But to that engineer, the idea of a system guaranteed not to fail is idiocy. There ain't no such beast. The system in question isn't guaranteed to never fail, but it has an adequate margin of safety along with a benign failure mode, and that's all the better anyone can do.
It's a cultural thing; laypeople don't understand that all engineering is a tradeoff. In some cases the effort applied to reliability will be very extensive, as the work involved with the Shuttle's computers demonstrates. In other cases it will not make commercial sense to do that; it will massively raise development costs without any commensurate increase in sales to pay for it.
In some cases when you take risks, then if you roll snake-eyes it doesn't mean that catastrophe happens; it means that it begins to happen, but if you keep your eyes open you may be able to see it and do something about it. In a lot of cases, the risk you're taking isn't so much of failure as a risk that you'll have to augment the design.
In any really large engineering design it's essentially certain that this will be necessary. The challenges that the system will face cannot be predicted perfectly, and the ways in which users utilize the system also cannot be predicted perfectly.

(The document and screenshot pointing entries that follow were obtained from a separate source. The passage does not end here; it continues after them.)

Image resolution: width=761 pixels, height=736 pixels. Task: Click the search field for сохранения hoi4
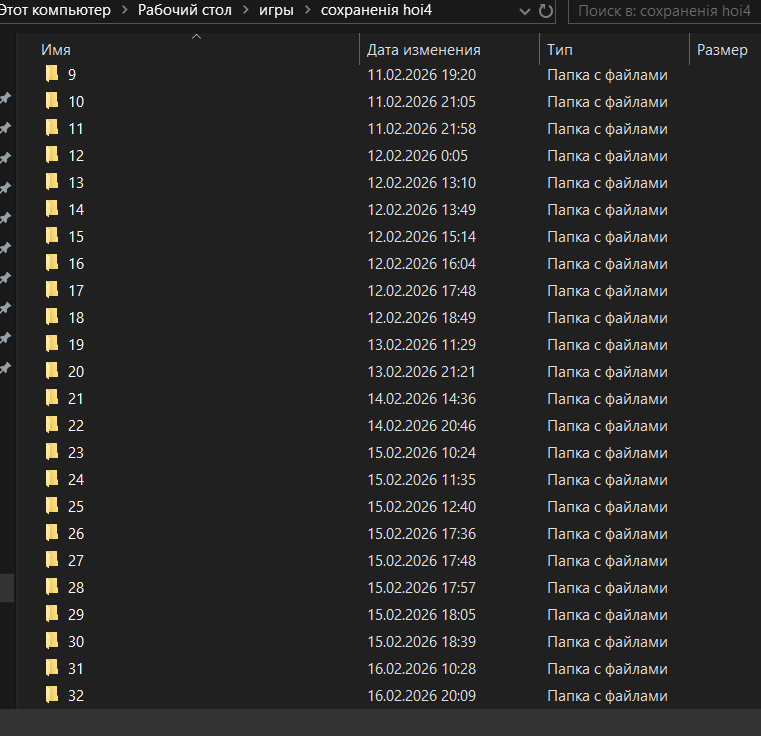pyautogui.click(x=664, y=11)
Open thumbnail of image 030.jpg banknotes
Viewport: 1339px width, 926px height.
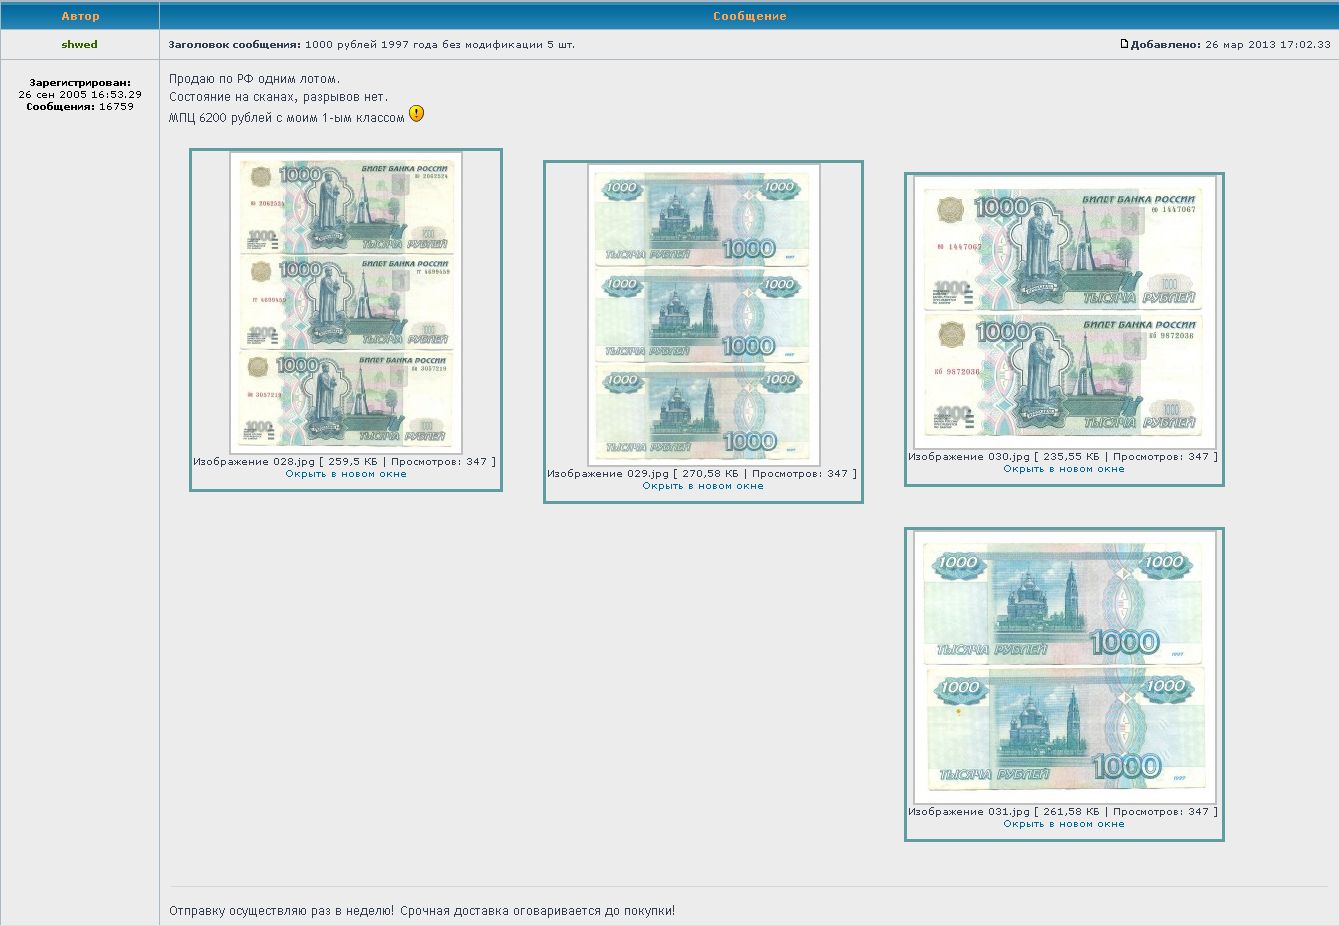[1064, 312]
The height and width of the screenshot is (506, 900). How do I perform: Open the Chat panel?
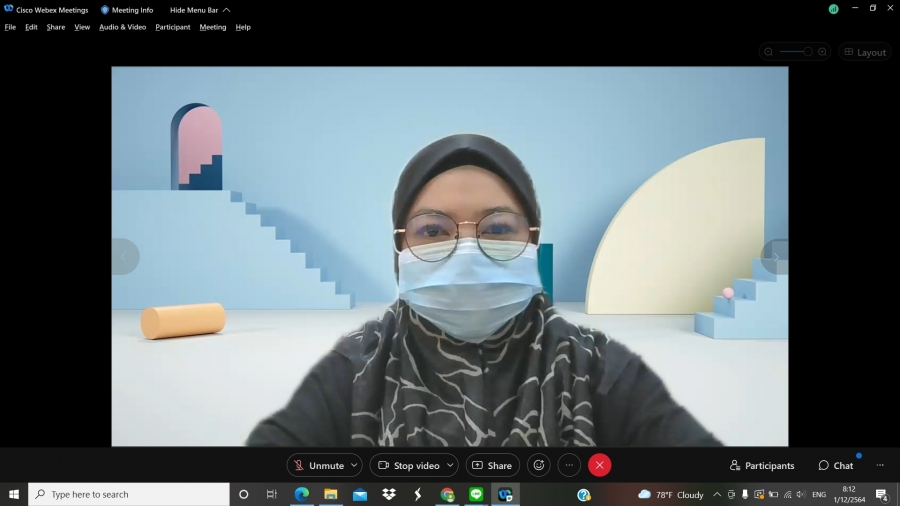pos(836,465)
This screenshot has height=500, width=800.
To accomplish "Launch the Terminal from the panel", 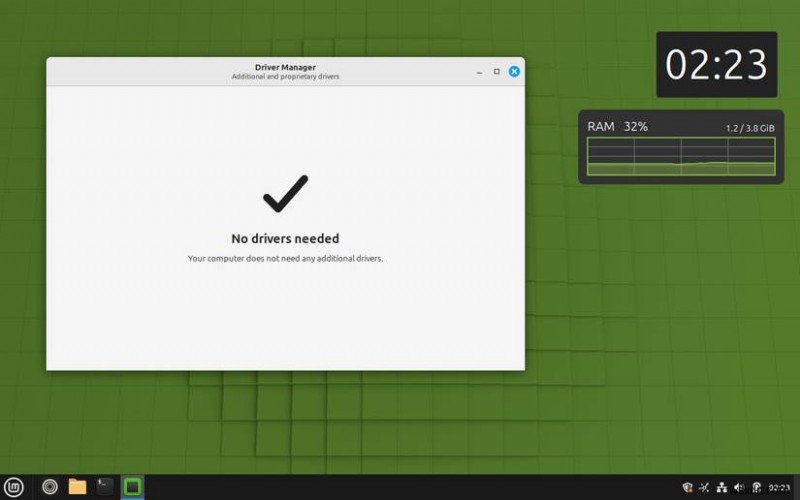I will pos(105,487).
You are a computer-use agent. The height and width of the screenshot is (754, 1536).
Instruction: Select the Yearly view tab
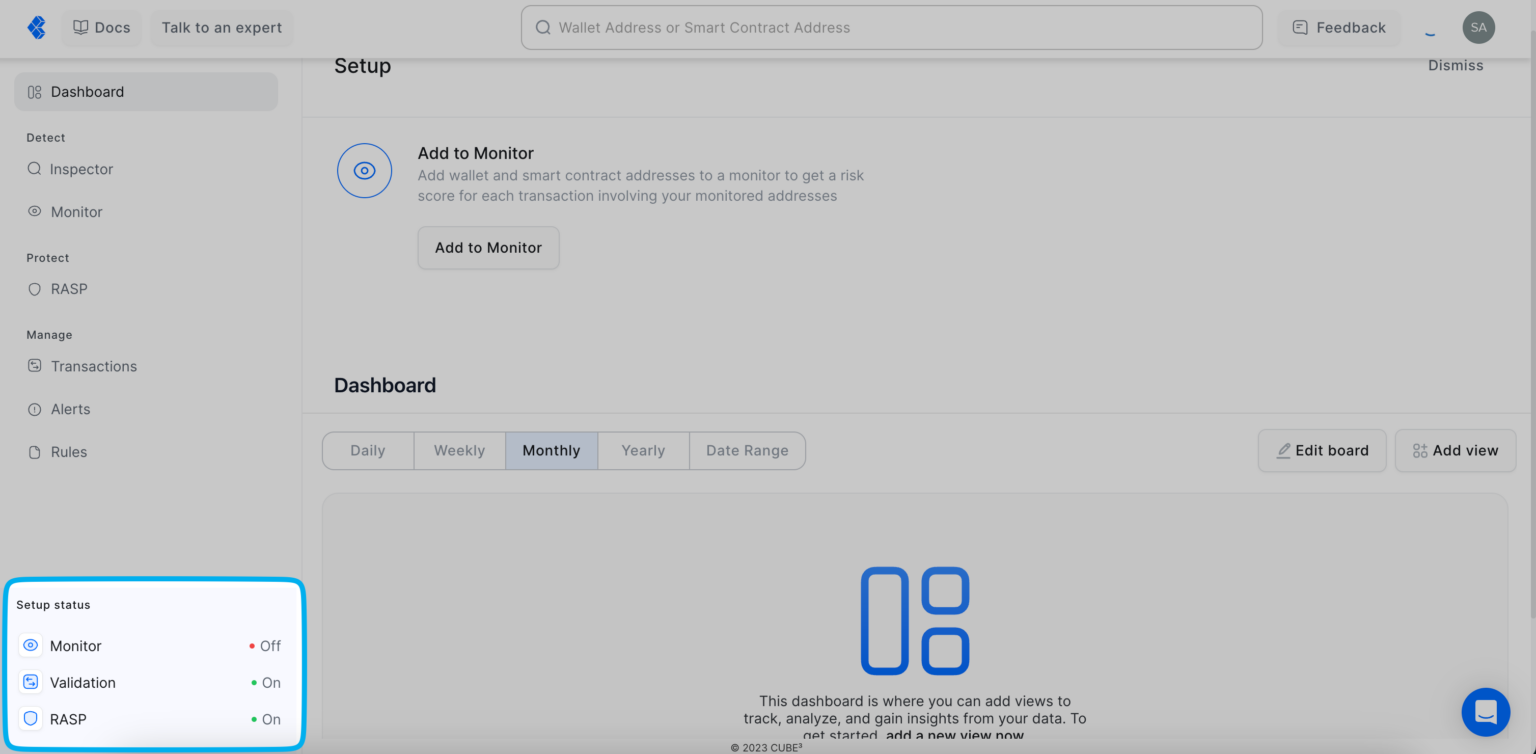click(x=642, y=450)
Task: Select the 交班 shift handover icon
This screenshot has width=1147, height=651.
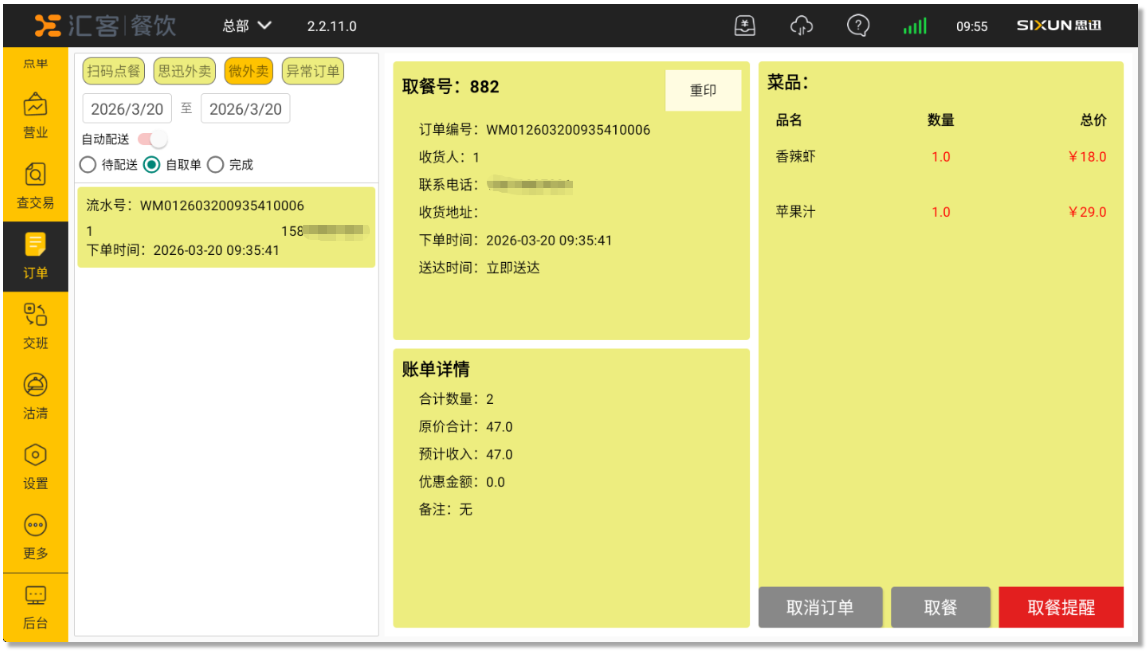Action: click(x=35, y=316)
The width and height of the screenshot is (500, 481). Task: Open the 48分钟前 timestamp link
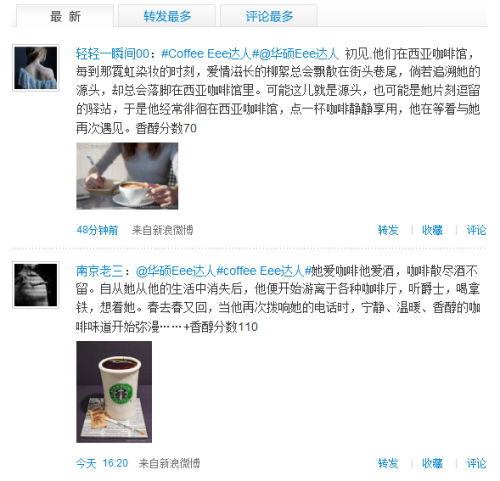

New and unforeseen challenges will appear, and you'll have to deal with them. New use pattern may appear, changing the fundamental problem space.
And what's even more important, new tools and resources may also appear. Not only is it impractical to try to design a perfect solution immediately, you wouldn't want to even if you could, because it's likely that some parts of the solution will be cheaper and easier in future.
The engineers who collectively designed the beginnings of the modern phone system in the 1940's and 1950's only had mechanical technologies to work with. Vacuum tubes were too expensive and too unreliable to use in large numbers, so pretty much everything had to be done with physical switches. Their solution to the problem of "direct dial" with the old rotary phones was quite clever, actually, but by modern standards was also te
|